The Phillies sure did look good to Papelbon, too. They had won a major-league-best 102 games the year before. They had been to the postseason five consecutive years and they were still only a couple of seasons removed from their last World Series appearance. Papelbon, of course, married for the money. The Phillies weren't just willing to give him $50 million over four seasons; they also tossed in an extra $58 just to satiate the closer's alter ego.
Two years in, and each side has seen the other without makeup.
Papelbon, despite a drop in velocity, has performed well enough, posting a 2.67 ERA and converting 86 percent (67 of 78) of his save opportunities. Only Texas' Joe Nathan has been better among the established closers available in that 2011 free-agent class, but the Phillies' huge investment in Papelbon has left them woefully short in the offensive department the last two seasons.
The biggest problem with Papelbon has been his abrasive personality, a flaw that always seems to surface and gnaw when a marriage or a season goes bad. It surely strikes a nerve with your employer, especially one that has invested $50,000,058, when you say, "I didn't come here for this," and the organization needs to make changes from "top to bottom." Papelbon said both last season.
He claims all the losing brought out the worst in him.
"I know I said a lot of things that have come in the middle of 10-, 12-game losing streaks that come out with emotion," the 33-year-old pitcher said Monday afternoon at Bright House Field as the temperature climbed above 70 degrees for the first time since the start of spring training.
He made the above remarks in Detroit when the Phillies were losing 12 of 13 games, destroying all hope that they could make a second-half run for a postseason playoff berth. Last season was the first time in Papelbon's life that he had ever been on a losing team, and that includes his time at Bishop Kenny High School in Jacksonville, Fla.; Mississippi State University; and in Boston's minor-league system.
"I've always been an emotional-type player," Papelbon said. "That's just the way I am. This year, that emotion has turned into so much more of a positive than a negative. I'm not saying we're going to go out and everything is hunky-dory. We still have a lot of work to put in. That starts from the top with Ryno [manager Ryne Sandberg]. A lot of guys are jumping on board."
Sandberg, overseeing his first spring training as a big-league manager, welcomed the challenge of reining in his most petulant player. It is the manager who is serving as the marriage counselor.

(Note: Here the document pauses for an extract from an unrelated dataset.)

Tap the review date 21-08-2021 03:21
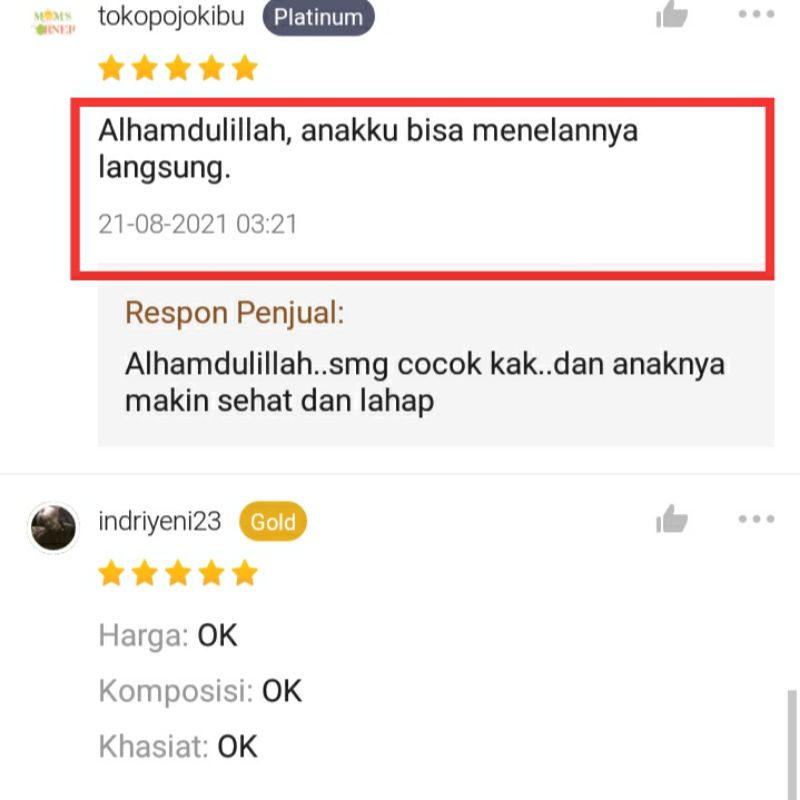Image resolution: width=800 pixels, height=800 pixels. pyautogui.click(x=197, y=224)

"I'll talk with any player at any time," Sandberg said. "I'll address things as I think necessary. He had regrets about what he said. I think in some regards, from the input that I got back . . . he really wasn't sure what he said. Makes sense, doesn't it?"
Sandberg's point may be that the closer doesn't understand the ramifications of what he says sometimes, and that's certainly a dangerous character flaw. There's a zero percent chance, however, that either Papelbon, who wears No. 58, or his alter ego, Cinco Ocho, is changing at this point in a split-personality career.
"I've said a lot of things in my career that may or may not have been right," Papelbon said. "I won't take a single one back, though. I say what I say and I mean it. I'm an emotional person. I pitch emotionally. I wear my heart on my sleeve, man. That's just the way I go about it. If that's the way I'm going to continue to do it, I want you guys to know I'm a good teammate."
The Phillies obviously had concerns, because they dangled Papelbon on the trade market last July and he remained available right through the offseason. The combination of his declining velocity, his disgruntled remarks, and especially the money remaining on his contract made him impossible to trade for a fair return.
And so Papelbon remains in Philadelphia. He swears he is happy to be here, and the Phillies swear they are happy to still have him.
"I know the guy wants to win," Sandberg said. "I know he looks good in camp. I know that he's taken on a leadership role within his group. I've had those conversations with him about being on the team and being one of the guys. That's what I'm going to continue to instill in him. This is still his team, and if he's a guy who needs a lot of communication, I'll be talking to him a lot."
What Papelbon and the Phillies' chemistry needs is one and the same.
"I think losing can affect you and losing can make everything become more negative," the closer said. "It can exaggerate everything and make it worse. Winning can cover up a lot of bad things."
Win and the words and actions won't matter nearly as much.